TEXT BLOCK:
□ □ □ □

As discussed earlier, all perceptions exist in the mind and are created by neurochemical exchanges among neurons, neural circuits, and association areas, whether eating a slice of apple pie or experiencing a sense of “Other” in a meditative state. In spite of the “mental” nature of our perceptions, our everyday experience of successfully operating in the outside world is evidence that our perceptions capture objectively “real” aspects of that world. Modern technology provides more than ample evidence for our ability to successfully manipulate and harness elemental forces and materials in the world around us.
There’s little doubt that the transcendent states from which religions rise are neurologically real—brain science predicts their occurrence, and our imaging studies, as well as others, have actually captured them on film.
The deeper questions: Are these unitary experiences merely the result of neurological function—which would reduce mystical experience to a flurry of neural blips and flashes—or are they genuine experiences which the brain is able to perceive? Could it be that the brain has evolved the ability to transcend material existence, and experience a higher plane of being that actually exists? (p.140)
The hypothesis on which the book is based stresses the neurological basis for the mystical experience of a “primary reality that runs deeper than material existence—a state of pure being that encompasses the lesser realities of the external world and the subjective self.” (Newberg, p. 145)

□ □ □ □

DATA PROVIDED:

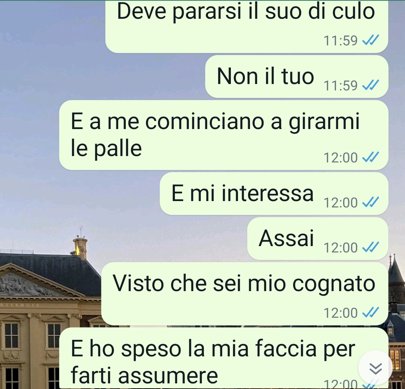Tap 12:00 timestamp beside 'E mi interessa'

pyautogui.click(x=340, y=202)
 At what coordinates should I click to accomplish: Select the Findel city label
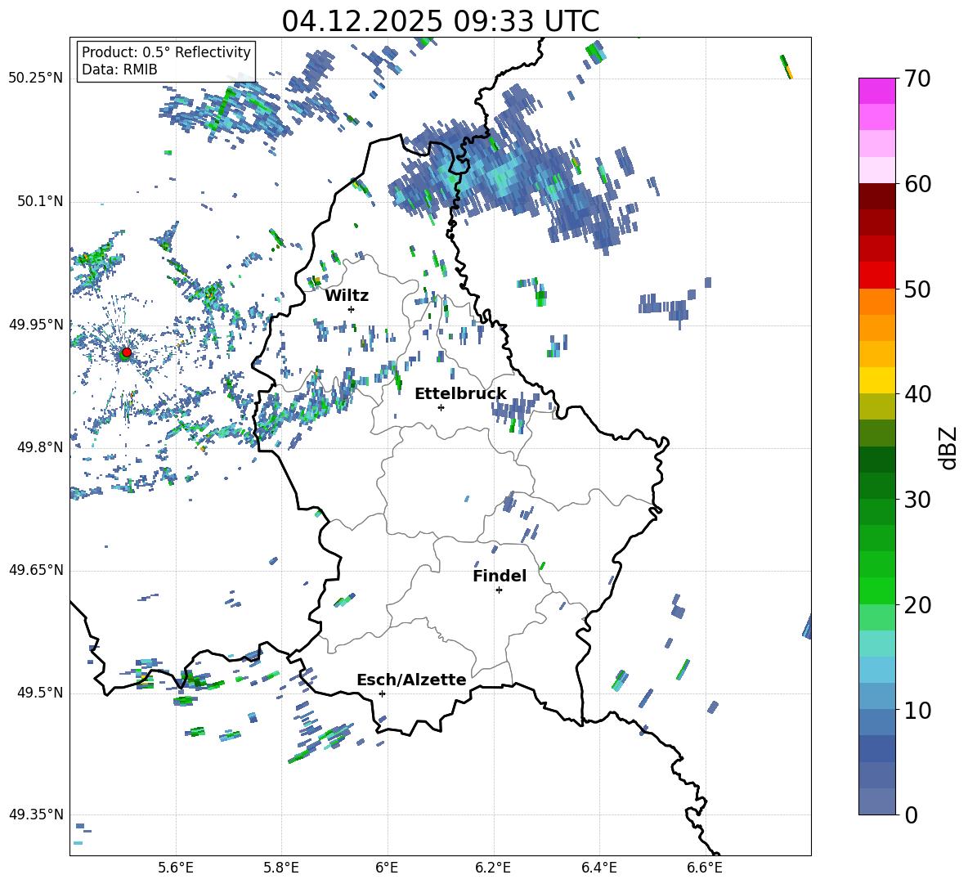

□ □ □ □

WHAT THIS EXERCISE ASKS:
1. List the three neural structures that the passage on mystical experience names as taking part in the neurochemical exchanges that create perceptions.
2. Answer these questions from the passage on mystical experience, one line each:
(a) Which two experiences does the passage give as examples of perceptions that exist in the mind?
(b) According to the passage, what have imaging studies captured on film?
(c) What page number is given for the Newberg quotation?
3. Rewrite the passage on mystical experience from "There’s little doubt" up to and including "them on film.", replacing "imaging studies" with "brain scans".

LIST OF SOLUTIONS:
1. neurons, neural circuits, association areas

2.
(a) Eating a slice of apple pie and experiencing a sense of “Other” in a meditative state.
(b) The transcendent states from which religions rise.
(c) Page 145.

3.
There’s little doubt that the transcendent states from which religions rise are neurologically real—brain science predicts their occurrence, and our brain scans, as well as others, have actually captured them on film.